Exercise:
Pull every line containing "will" from the data.

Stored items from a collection
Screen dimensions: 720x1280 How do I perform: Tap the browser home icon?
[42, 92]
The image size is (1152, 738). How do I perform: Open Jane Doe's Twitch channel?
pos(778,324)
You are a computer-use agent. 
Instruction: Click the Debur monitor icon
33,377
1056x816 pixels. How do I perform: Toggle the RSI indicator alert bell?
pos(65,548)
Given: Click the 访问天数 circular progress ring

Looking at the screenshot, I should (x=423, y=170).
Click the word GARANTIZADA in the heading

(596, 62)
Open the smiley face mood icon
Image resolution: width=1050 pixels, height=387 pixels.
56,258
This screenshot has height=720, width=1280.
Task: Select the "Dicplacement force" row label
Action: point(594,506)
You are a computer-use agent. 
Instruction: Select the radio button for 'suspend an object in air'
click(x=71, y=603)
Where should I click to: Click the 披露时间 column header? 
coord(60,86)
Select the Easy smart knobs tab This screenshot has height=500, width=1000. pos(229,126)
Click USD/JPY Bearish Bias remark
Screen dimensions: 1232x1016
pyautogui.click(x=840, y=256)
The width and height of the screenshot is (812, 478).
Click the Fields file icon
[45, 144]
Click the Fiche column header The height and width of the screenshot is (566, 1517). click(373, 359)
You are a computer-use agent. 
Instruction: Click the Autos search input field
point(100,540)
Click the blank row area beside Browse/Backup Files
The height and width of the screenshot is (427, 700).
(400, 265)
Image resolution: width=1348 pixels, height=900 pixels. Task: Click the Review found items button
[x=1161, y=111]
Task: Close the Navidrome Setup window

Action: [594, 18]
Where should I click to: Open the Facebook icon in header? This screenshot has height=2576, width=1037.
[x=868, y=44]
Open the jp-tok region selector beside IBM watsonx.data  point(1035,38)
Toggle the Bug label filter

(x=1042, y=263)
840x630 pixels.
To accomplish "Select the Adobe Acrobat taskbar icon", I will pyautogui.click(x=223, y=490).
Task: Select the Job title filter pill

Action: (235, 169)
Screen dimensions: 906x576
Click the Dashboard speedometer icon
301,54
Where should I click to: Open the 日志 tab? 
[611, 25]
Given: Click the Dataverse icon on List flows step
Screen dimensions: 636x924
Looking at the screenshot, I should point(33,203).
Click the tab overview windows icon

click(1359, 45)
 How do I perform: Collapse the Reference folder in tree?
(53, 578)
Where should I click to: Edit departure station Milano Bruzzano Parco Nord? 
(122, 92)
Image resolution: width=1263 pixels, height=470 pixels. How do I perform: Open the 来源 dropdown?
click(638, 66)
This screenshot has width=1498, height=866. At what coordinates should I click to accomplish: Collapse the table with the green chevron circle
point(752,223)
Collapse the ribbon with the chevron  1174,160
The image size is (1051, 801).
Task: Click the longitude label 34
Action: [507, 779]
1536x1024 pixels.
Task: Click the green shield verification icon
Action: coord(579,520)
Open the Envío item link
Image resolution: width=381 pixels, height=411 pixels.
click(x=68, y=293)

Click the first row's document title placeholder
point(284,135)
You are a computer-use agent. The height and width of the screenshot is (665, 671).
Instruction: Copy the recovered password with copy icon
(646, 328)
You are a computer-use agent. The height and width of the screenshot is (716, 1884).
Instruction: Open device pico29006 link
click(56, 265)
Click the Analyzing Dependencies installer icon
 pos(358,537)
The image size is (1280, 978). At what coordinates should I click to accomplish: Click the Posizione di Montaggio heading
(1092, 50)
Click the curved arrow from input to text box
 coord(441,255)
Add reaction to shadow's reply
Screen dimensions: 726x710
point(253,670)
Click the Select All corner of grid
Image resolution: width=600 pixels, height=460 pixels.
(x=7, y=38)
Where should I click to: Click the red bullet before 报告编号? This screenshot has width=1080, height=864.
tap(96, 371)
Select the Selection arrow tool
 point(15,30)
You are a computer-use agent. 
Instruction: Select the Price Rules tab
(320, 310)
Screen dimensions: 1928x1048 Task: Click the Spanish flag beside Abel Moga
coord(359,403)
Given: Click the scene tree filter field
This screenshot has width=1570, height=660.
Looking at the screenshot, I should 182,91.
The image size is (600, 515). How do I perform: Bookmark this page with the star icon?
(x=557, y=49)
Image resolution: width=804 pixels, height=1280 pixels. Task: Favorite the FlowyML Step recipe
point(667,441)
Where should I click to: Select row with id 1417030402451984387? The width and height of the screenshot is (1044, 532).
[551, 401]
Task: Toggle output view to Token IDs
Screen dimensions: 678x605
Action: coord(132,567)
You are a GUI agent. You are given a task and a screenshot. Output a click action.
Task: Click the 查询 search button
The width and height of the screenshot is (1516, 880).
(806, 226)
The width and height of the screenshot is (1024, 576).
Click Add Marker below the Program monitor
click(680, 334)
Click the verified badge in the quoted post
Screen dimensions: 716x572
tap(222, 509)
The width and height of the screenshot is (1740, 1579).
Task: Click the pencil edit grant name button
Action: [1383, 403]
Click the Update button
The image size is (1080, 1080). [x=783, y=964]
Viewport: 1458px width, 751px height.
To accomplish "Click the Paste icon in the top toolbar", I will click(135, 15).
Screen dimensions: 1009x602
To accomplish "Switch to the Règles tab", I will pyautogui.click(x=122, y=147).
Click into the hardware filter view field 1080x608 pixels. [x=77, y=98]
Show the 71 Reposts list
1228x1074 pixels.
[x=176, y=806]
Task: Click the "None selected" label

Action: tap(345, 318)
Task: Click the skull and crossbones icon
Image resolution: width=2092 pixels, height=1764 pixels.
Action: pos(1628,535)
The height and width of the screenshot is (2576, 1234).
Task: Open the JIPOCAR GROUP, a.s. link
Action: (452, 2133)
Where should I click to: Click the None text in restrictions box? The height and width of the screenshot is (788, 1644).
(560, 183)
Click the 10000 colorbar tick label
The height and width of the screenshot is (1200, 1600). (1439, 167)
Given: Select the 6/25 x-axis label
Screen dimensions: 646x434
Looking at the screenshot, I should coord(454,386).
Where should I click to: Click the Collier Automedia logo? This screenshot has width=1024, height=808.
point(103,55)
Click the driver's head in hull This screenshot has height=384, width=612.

Output of the task:
To accomplish "Select the Adobe Acrobat taskbar icon", I will pyautogui.click(x=223, y=490).
To accomplish "Click the Paste icon in the top toolbar", I will click(135, 15).
To accomplish "Switch to the Règles tab", I will pyautogui.click(x=122, y=147).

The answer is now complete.